How to __enter__ n context managers?

Question

Using the with statement, we can enter many context handlers using only one level of indentation/nesting:

>>> from contextlib import contextmanager
>>> @contextmanager
... def frobnicate(n):
...     print('frobbing {}'.format(n))
...     yield
... 
>>> frob1 = frobnicate(1)
>>> frob2 = frobnicate(2)
>>> with frob1, frob2:
...     pass
... 
frobbing 1
frobbing 2

But this doesn't seem to work:

>>> frobs = [frobnicate(1), frobnicate(2)]
>>> with *frobs:
...     pass
# SyntaxError: invalid syntax

How can we enter n context managers without having to manually write out each one?

Answer 1

python2.7 had contextlib.nested to do exactly that, however, it was deprecated due to error-prone quirks.

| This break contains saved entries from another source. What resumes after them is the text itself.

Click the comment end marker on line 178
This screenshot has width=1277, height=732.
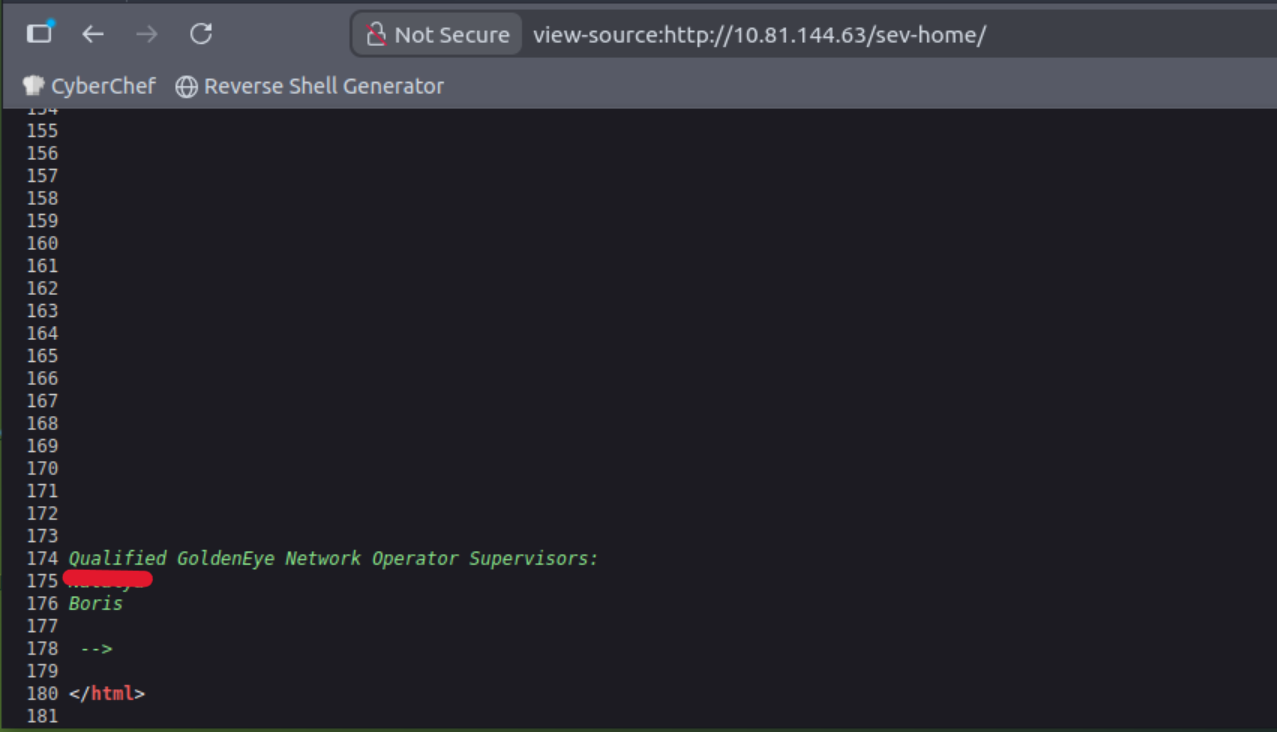click(x=96, y=649)
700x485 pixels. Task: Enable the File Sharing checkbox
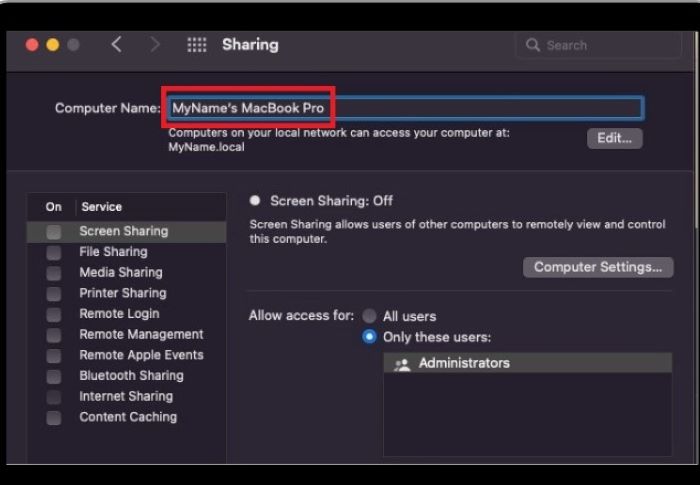click(54, 253)
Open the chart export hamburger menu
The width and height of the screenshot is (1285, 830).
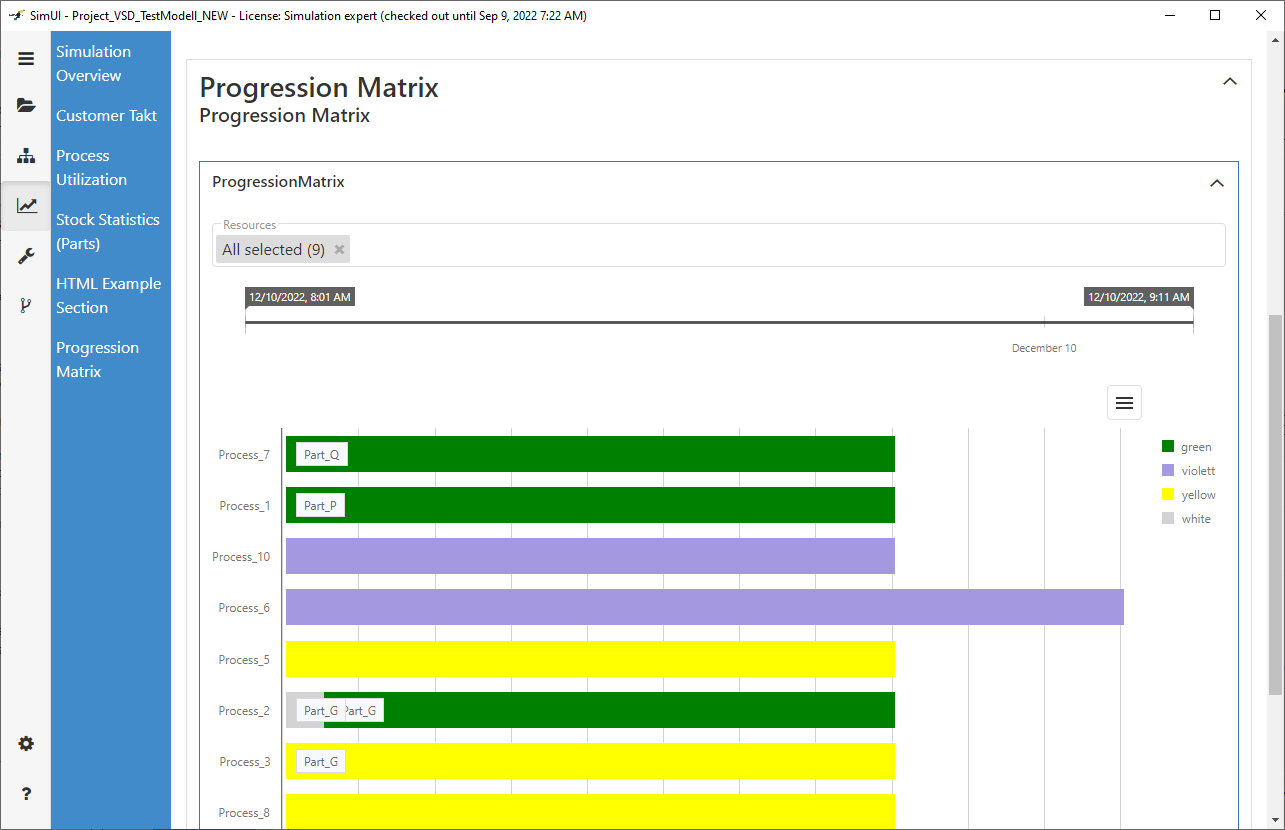point(1124,402)
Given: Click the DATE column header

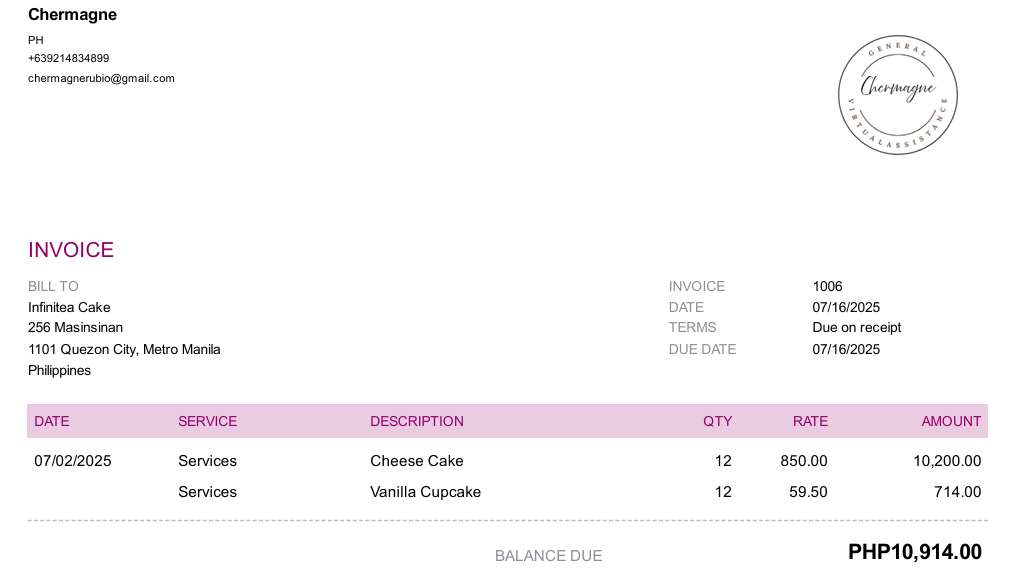Looking at the screenshot, I should 52,421.
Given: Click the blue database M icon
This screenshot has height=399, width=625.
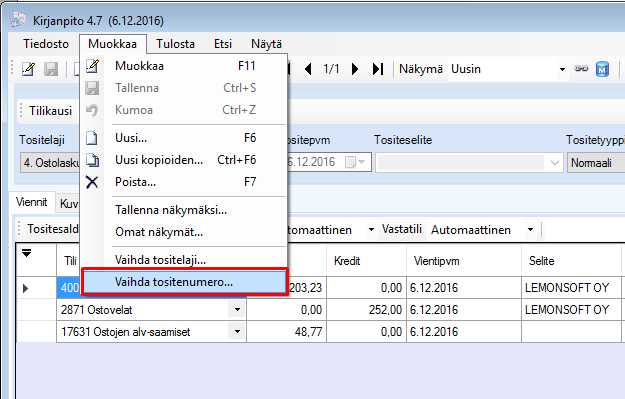Looking at the screenshot, I should tap(602, 69).
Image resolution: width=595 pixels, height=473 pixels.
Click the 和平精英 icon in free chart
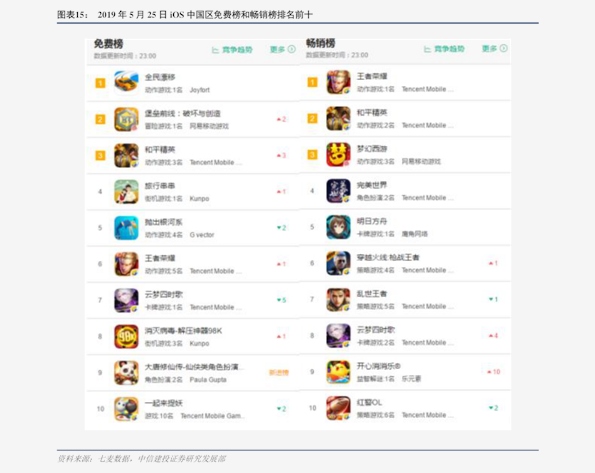[126, 155]
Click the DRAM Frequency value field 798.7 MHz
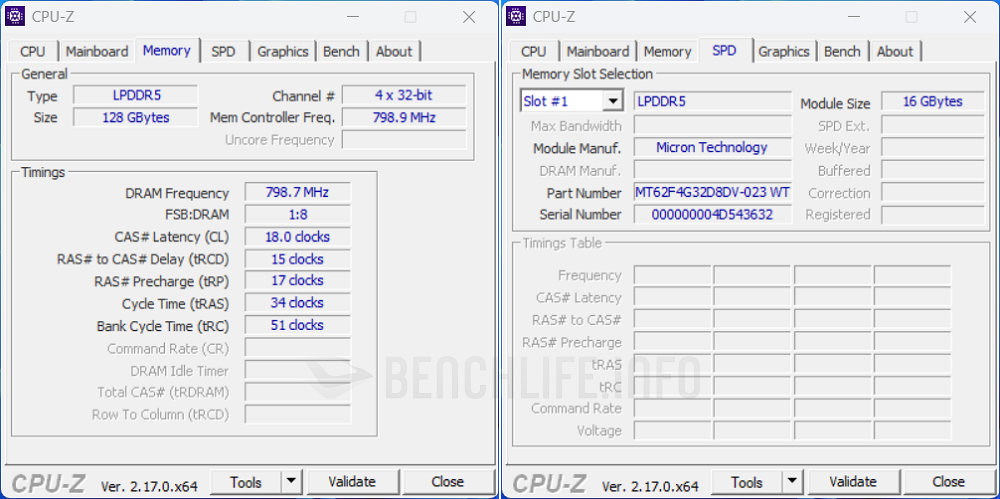 [x=297, y=192]
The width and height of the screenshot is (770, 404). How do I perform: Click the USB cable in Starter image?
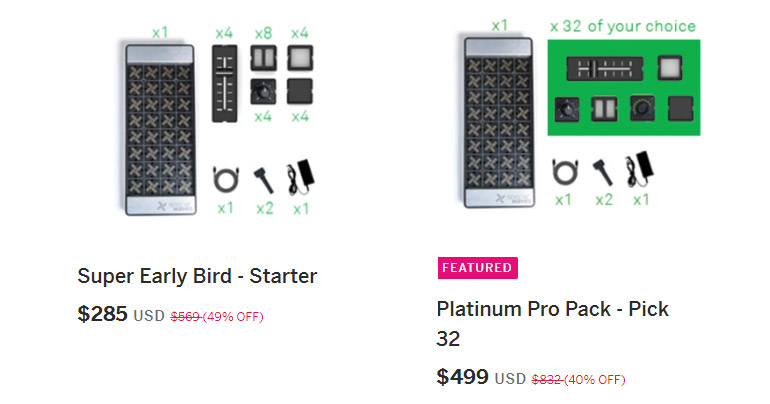225,179
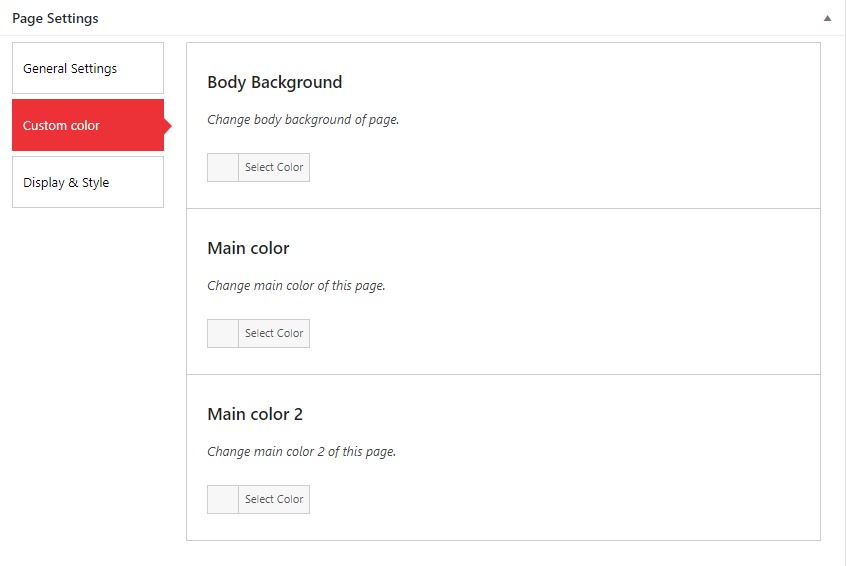Click the Main color 2 heading
The image size is (846, 566).
point(255,414)
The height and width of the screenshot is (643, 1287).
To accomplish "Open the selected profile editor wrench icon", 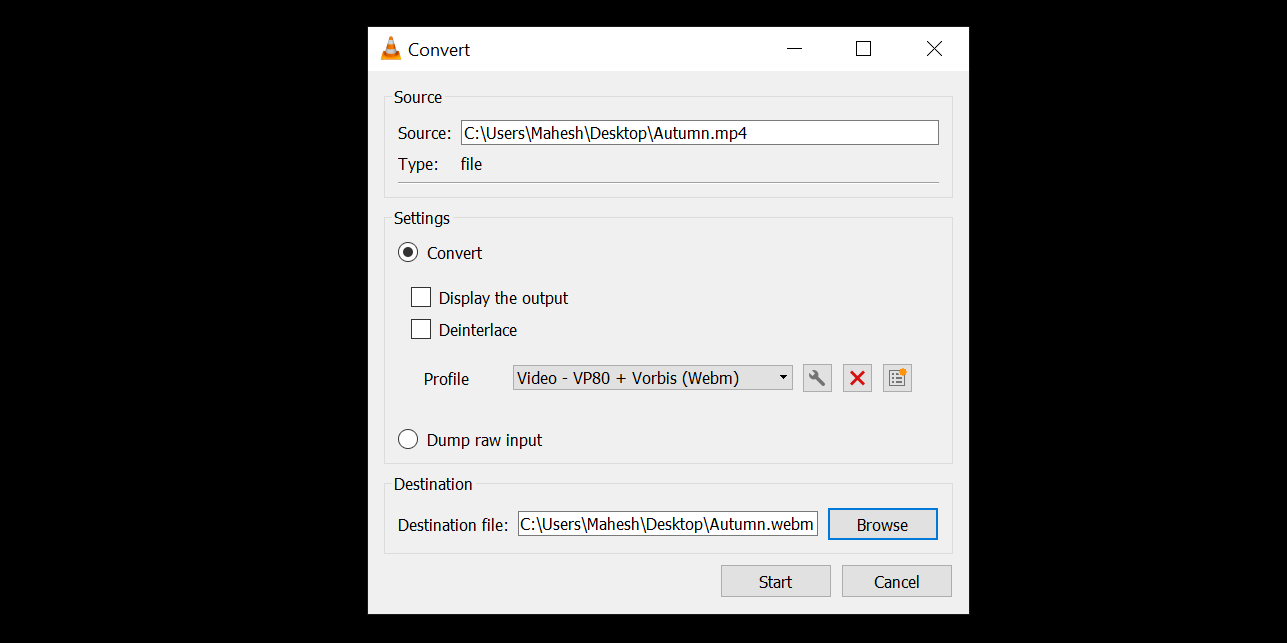I will [x=817, y=377].
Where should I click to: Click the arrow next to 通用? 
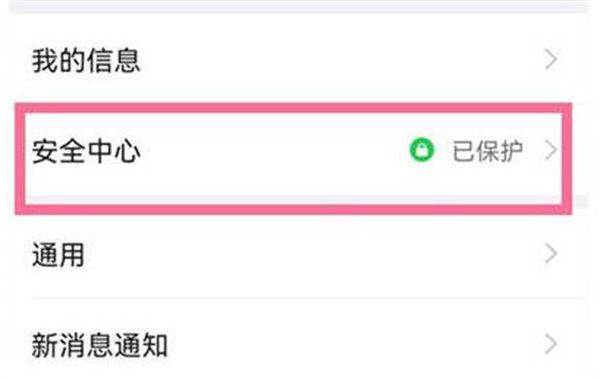pos(550,254)
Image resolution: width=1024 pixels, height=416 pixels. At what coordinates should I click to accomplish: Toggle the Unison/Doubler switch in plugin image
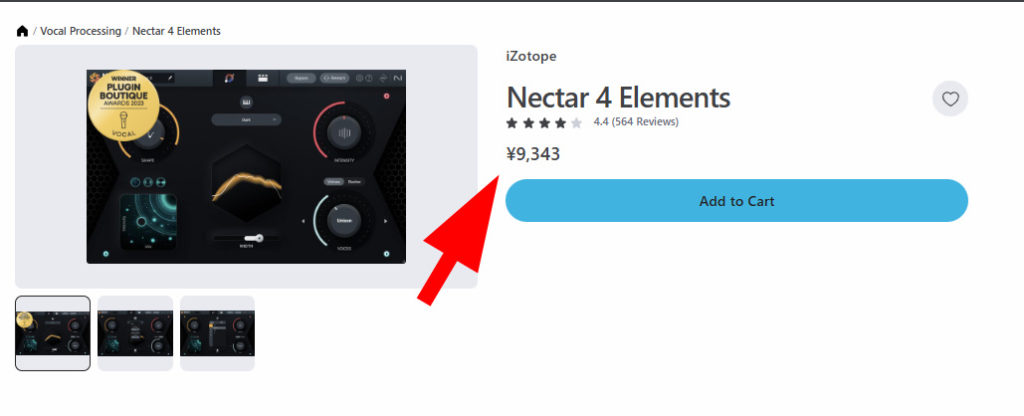(x=344, y=182)
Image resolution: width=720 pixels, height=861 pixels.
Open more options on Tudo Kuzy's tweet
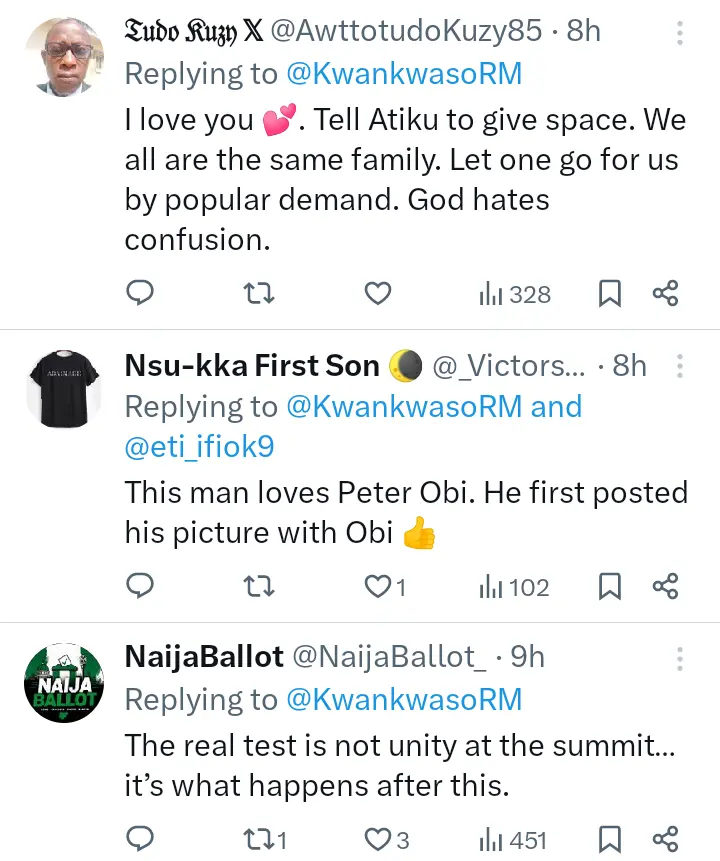(x=680, y=34)
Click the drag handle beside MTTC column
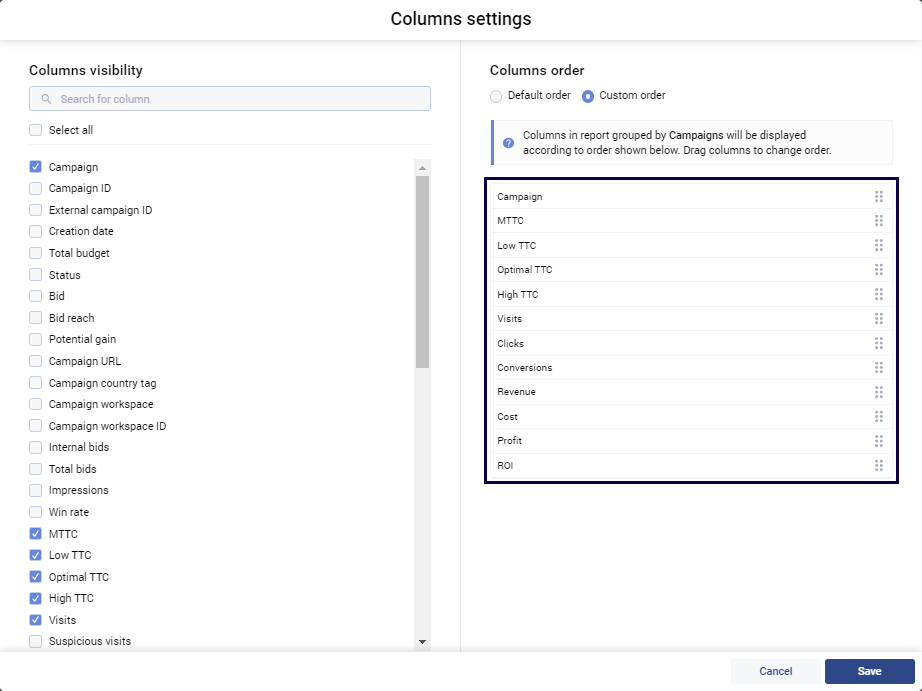This screenshot has width=922, height=691. click(x=879, y=221)
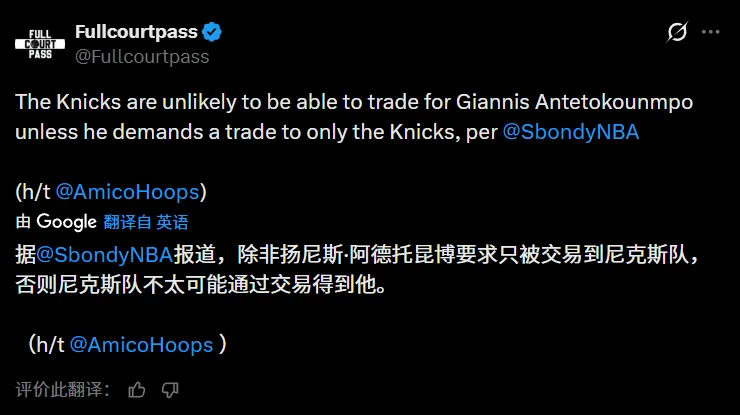Click the '由' text before the Google logo
The image size is (740, 415).
click(24, 222)
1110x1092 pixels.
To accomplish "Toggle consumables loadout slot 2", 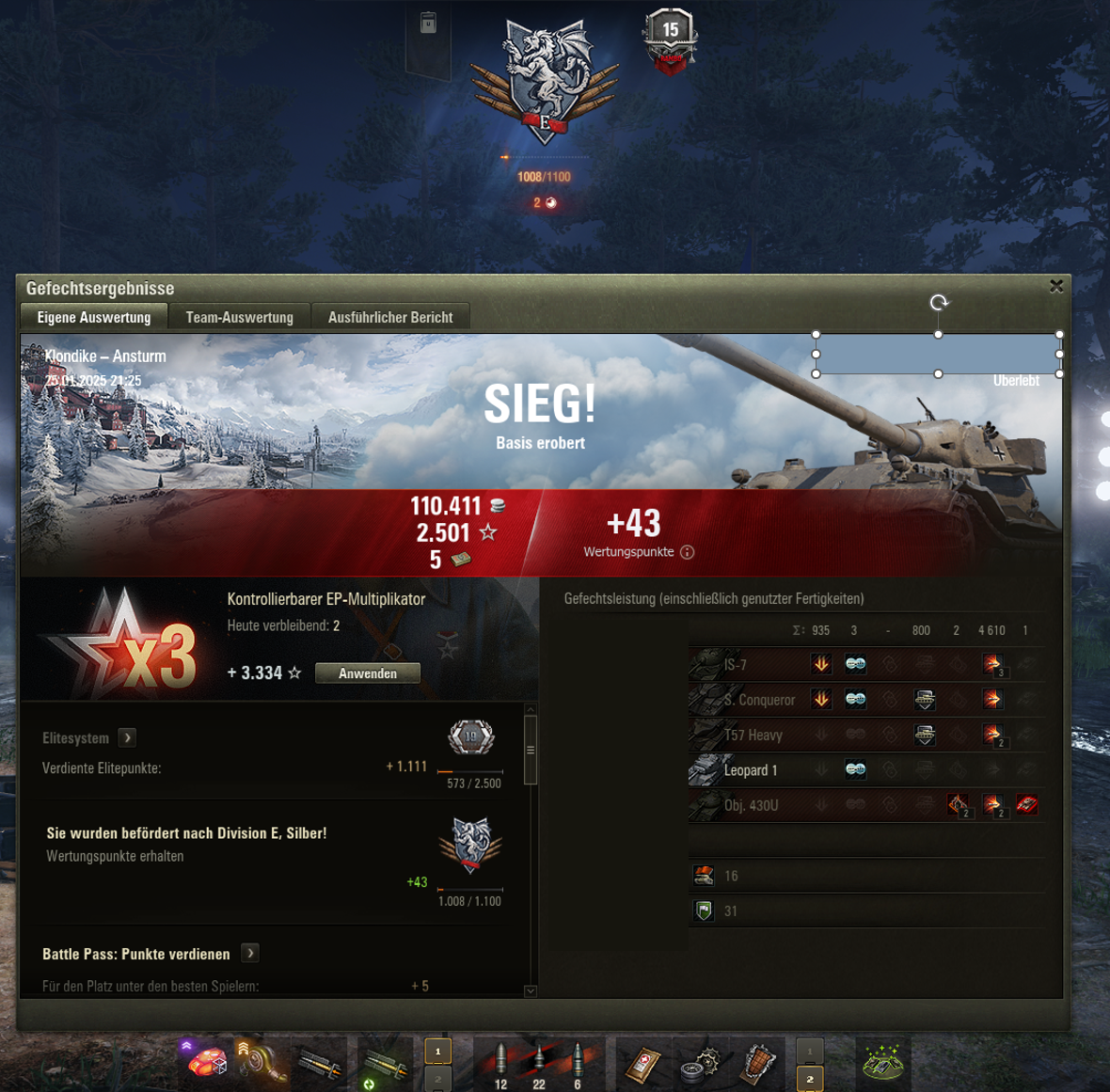I will [x=810, y=1079].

This function has two major quirks that have led to it being deprecated. Firstly, as the context managers are all constructed before the function is invoked, the __new__() and __init__() methods of the inner context managers are not actually covered by the scope of the outer context managers. That means, for example, that using nested() to open two files is a programming error as the first file will not be closed promptly if an exception is thrown when opening the second file.

Secondly, if the __enter__() method of one of the inner context managers raises an exception that is caught and suppressed by the __exit__() method of one of the outer context managers, this construct will raise RuntimeError rather than skipping the body of the with statement.

python3.3 does a better job with contextlib.ExitStack which would look like:

from contextlib import ExitStack

with ExitStack() as stack:
    contexts = [stack.enter_context(frobnicate(i)) for i in range(2)]
    ...

See contextlib2 for a backport to python2.x code.